- _Texto para leitura_

──────────────────────────────

Dulce Quental retorna ao mercado fonográfico com Beleza Roubada, quarto disco de sua carreira solo, e seu primeiro álbum em 16 anos, lançado de forma independente por seu próprio selo, o Cafezinho. "Esse é o meu primeiro CD independente, isto é, feito totalmente por mim, com a ajuda é claro, de parceiros, músicos e amigos de todas as áreas. Foi um disco feito com poucos recursos mais com muitas idéias", diz a cantora em entrevista ao S&Y. Musicalmente, o blues, o folk e o pop dos primeiros discos perderam espaço para a bossa, que já marcava presença em sua estréia solo, Délica (1985). "Sempre tive o sonho de fazer um disco mais Bossa Nova. Essa experiência com a Bossa ainda não é a que de fato sonhei toda a vida mas a continuação de um namoro que já existe há muitos anos. Faço Bossa Nova do meu jeito", acredita Dulce.

──────────────────────────────

- _Registros_
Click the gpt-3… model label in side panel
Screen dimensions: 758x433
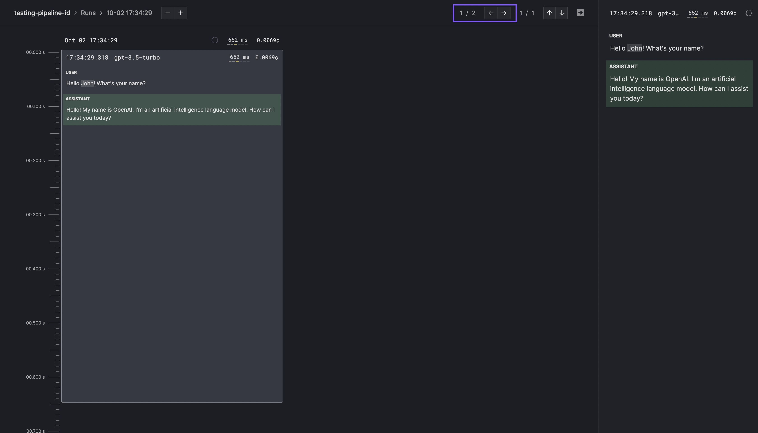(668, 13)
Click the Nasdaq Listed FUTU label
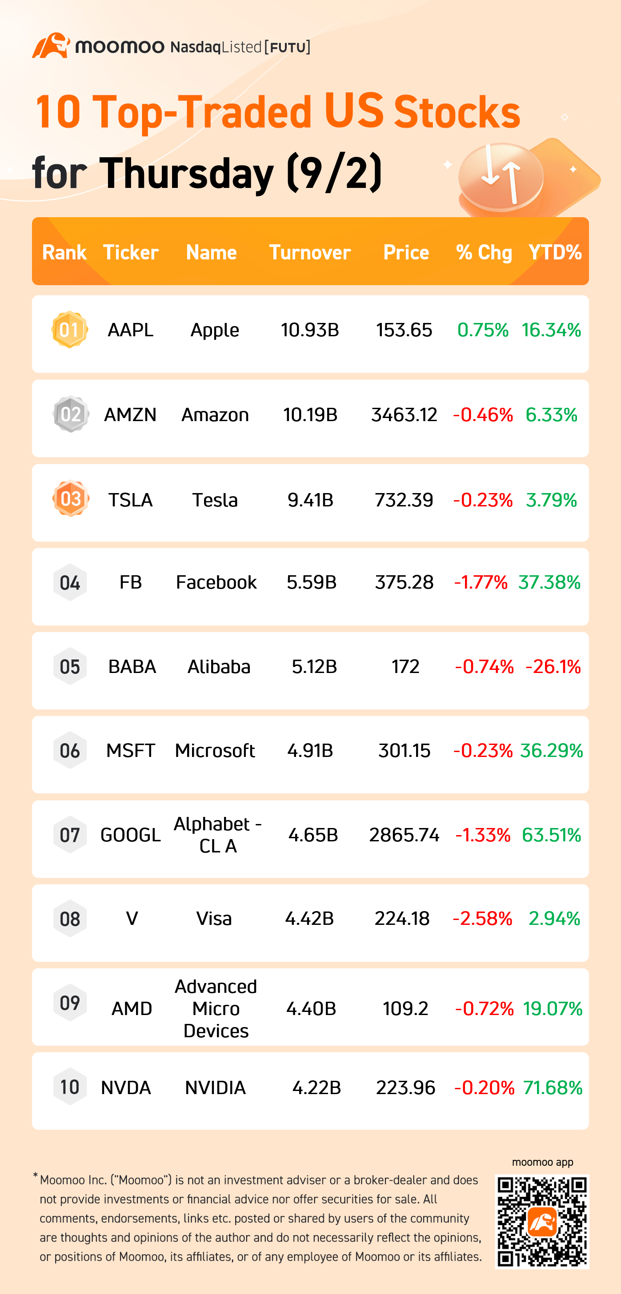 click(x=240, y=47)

──────────────────────────────

- _Exercícios propostos_
- A) Segundo o texto sobre o disco Beleza Roubada, por qual selo o álbum foi lançado?
- B) Transcreva sem alterações todas as linhas do Bloco 1, deixando as imagens de fora da resposta.

- _Respostas_
- A) Pelo Cafezinho, o selo da própria Dulce Quental.

- B)
Click the gpt-3… model label in side panel
Screen dimensions: 758x433
(668, 13)
Click the Nasdaq Listed FUTU label
 click(x=240, y=47)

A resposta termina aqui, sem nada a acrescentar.